LISTA DE EXERCÍCIOS:
A - Transcreva sem nenhuma alteração os registros, do início até a linha que contém "coord(67,41)", incluindo essa linha.
B - Dê continuidade ao texto sobre a economia da colônia de imigrantes a partir do ponto em que ele termina.

TEXTO CITADO:
★ ★ ★ ★ ★ ★ ★
A proximidade da cidade e a crescente oferta de trabalho incentivaram a especialização de mão de obra voltada para serviços profissionais como carpinteiros, ferreiros, alfaiates, barbeiros, pedreiros etc. [...]. Produtos artesanais confeccionados somente para o consumo interno da colônia também passaram a ser comercializados na cidade. A produção de vinho nos porões das casas dos colonos e a de utensílios de vime destinados ao consumo doméstico transformou-se em atividade rentável. Gradativamente a produção tornou-se cada vez mais especializada, propiciando o surgimento de pequenas indústrias de vinho e de vime.
Também a comida da mesa dos imigrantes passou a fazer parte do cardápio dos pequenos restaurantes, surgidos a partir da década de 1940, em função do movimento de caminhoneiros que transportavam suas mercadorias pela Estrada do Cerne e, portanto, do centro da colônia.
★ ★ ★ ★ ★ ★ ★
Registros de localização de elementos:
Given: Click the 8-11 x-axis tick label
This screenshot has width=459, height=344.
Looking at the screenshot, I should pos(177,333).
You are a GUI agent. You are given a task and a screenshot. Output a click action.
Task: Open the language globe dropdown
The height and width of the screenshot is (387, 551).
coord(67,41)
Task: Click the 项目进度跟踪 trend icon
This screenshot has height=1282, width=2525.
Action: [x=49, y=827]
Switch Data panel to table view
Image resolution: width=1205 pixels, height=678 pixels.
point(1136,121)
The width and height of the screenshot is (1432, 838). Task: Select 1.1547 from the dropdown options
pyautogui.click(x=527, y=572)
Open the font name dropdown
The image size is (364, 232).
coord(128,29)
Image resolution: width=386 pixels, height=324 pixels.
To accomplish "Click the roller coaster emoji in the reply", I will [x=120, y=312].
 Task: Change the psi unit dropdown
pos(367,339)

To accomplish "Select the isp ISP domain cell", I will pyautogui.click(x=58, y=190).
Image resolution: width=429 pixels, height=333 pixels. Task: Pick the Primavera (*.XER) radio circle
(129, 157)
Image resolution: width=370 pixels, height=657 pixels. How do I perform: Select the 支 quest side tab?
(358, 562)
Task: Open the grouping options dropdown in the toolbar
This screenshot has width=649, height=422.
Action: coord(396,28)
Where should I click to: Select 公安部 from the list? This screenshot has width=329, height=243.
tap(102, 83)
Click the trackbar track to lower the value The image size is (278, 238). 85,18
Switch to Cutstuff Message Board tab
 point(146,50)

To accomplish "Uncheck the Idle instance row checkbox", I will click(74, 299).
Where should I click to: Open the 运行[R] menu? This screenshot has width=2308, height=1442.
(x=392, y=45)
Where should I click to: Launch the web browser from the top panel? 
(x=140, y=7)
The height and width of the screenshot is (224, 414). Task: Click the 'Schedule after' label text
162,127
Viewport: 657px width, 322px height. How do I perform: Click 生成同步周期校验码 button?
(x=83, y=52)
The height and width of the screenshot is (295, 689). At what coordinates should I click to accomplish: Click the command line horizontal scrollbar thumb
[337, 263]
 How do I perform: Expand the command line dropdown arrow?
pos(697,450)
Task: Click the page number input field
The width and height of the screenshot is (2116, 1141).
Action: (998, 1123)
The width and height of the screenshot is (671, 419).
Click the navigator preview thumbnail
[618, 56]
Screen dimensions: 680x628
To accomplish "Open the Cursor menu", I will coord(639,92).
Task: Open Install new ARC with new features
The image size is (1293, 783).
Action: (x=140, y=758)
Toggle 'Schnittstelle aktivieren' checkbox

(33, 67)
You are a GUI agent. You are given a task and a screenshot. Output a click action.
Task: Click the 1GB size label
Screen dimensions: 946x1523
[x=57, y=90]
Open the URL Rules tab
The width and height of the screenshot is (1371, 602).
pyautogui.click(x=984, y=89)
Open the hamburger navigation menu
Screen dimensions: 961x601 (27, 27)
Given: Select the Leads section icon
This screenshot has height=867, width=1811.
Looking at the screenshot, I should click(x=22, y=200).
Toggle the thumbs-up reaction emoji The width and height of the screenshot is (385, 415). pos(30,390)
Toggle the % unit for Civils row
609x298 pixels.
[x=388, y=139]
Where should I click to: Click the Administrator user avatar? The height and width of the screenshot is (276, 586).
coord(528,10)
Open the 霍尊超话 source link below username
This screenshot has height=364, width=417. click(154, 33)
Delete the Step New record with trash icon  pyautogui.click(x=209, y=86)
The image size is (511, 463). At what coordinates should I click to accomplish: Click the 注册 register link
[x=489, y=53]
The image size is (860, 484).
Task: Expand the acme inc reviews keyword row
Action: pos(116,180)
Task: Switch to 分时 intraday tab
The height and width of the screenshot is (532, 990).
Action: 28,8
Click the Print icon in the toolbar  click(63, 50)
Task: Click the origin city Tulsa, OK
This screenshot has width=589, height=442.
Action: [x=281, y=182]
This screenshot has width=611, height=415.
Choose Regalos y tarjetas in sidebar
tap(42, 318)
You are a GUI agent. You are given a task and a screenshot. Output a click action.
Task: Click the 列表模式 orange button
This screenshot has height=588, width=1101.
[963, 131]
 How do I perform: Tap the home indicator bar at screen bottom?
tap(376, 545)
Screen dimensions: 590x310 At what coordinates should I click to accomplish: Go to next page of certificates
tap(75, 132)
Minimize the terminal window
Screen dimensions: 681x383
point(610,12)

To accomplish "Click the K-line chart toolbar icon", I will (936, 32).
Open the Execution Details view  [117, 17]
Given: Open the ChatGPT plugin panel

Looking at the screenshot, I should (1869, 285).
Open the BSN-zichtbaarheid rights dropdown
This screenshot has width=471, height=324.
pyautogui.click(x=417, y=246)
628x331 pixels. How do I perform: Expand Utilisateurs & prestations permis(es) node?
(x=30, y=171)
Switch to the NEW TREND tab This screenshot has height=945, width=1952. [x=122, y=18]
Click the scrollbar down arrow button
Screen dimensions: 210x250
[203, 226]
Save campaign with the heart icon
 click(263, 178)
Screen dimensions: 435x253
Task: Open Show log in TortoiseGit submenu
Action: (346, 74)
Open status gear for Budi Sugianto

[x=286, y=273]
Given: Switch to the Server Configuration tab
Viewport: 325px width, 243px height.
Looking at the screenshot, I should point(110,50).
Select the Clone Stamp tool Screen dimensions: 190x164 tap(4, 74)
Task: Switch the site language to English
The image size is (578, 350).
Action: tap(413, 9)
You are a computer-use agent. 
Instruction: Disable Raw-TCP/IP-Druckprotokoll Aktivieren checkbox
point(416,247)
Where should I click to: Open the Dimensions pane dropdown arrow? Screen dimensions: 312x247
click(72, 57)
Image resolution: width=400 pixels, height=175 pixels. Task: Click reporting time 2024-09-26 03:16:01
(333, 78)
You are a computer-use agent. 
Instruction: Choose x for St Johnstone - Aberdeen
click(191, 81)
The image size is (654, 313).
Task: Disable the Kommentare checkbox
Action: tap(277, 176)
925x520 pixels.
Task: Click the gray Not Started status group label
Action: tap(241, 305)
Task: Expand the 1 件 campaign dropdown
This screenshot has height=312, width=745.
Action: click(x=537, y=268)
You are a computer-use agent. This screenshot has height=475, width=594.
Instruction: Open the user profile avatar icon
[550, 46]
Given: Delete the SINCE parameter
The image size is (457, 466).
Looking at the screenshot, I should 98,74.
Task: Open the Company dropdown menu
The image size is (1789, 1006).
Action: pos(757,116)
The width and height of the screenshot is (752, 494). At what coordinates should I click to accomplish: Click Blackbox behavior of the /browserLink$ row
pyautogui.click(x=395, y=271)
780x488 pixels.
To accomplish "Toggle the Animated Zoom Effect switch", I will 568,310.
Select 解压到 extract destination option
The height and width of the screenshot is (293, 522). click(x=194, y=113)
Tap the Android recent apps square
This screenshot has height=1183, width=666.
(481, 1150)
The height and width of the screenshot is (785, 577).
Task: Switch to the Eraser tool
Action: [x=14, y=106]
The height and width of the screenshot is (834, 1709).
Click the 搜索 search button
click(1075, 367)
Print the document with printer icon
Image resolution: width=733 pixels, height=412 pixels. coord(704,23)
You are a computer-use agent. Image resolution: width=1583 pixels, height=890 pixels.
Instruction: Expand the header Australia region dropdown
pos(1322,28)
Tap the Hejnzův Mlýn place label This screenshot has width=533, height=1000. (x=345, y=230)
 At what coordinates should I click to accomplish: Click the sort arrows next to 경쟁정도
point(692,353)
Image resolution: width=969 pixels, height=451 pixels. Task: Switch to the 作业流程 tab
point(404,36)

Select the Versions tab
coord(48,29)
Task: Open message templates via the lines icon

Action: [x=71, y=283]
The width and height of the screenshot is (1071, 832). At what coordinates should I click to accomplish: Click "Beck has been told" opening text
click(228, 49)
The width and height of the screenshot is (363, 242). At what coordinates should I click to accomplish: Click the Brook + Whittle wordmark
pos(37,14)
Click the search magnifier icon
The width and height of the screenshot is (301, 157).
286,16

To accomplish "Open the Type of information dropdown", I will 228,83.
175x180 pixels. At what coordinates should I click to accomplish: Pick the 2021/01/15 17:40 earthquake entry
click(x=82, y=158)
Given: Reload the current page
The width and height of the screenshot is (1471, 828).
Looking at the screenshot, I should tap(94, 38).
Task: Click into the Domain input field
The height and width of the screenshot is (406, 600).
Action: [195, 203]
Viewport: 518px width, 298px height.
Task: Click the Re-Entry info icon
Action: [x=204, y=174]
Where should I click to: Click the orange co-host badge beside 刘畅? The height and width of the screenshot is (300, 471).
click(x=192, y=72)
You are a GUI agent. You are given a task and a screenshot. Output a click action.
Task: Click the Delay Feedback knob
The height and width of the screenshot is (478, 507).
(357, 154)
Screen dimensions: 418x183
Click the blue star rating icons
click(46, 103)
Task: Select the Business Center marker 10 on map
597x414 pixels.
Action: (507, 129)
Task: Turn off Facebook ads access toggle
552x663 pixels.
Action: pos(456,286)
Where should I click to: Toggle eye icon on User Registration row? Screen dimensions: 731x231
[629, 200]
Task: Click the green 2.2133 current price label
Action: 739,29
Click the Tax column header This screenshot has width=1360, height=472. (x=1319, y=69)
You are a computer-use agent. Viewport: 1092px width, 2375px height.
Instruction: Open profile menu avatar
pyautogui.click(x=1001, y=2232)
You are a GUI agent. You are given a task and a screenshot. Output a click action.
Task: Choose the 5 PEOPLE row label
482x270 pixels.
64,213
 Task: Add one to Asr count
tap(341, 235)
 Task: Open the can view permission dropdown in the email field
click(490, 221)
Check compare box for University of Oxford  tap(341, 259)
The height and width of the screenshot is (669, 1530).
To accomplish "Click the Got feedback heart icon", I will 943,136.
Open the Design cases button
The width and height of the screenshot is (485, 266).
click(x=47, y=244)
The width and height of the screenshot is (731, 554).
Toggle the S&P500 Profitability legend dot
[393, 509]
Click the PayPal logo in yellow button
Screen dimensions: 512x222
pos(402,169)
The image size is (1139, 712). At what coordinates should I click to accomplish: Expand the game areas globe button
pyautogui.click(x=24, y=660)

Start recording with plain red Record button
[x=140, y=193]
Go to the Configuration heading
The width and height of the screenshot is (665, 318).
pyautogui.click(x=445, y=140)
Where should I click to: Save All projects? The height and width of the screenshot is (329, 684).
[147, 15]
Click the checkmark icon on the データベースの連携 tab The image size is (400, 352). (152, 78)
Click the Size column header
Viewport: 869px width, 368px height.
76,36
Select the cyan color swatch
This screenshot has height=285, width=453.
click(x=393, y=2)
★ ★ ★ ★ ★ ★ ★
RESPOSTAS ESPERADAS:
A -
Given: Click the 8-11 x-axis tick label
This screenshot has width=459, height=344.
Looking at the screenshot, I should pos(177,333).
You are a GUI agent. You are given a task and a screenshot. Output a click action.
Task: Open the language globe dropdown
The height and width of the screenshot is (387, 551).
coord(67,41)

B -
Dessa forma, paralelamente à atividade camponesa tradicional, novas atividades se implantaram na colônia e, ao lado dos “colonos” agricultores, novas categorias sociais começaram a surgir: trabalhadores assalariados, profissionais especializados prestadores de serviços, além de uma elite comercial emergente voltada para as indústrias artesanais. As carroças que levavam as italianas à cidade, para vender os produtos da colônia, foram, aos poucos, se tornando apenas lembranças. Santa Felicidade não precisava mais “ir a Curitiba”. Os curitibanos agora vinham até ela comprar o vinho e o vime, comercializados nas adegas, nas fábricas e lojas de artesanato. E, principalmente, acorrem aos restaurantes de “mesa farta e comida boa”. [...]
(Extraído do texto de Maria Fernanda Campelo Maranhão, em: museuparanaense.pr.gov.br)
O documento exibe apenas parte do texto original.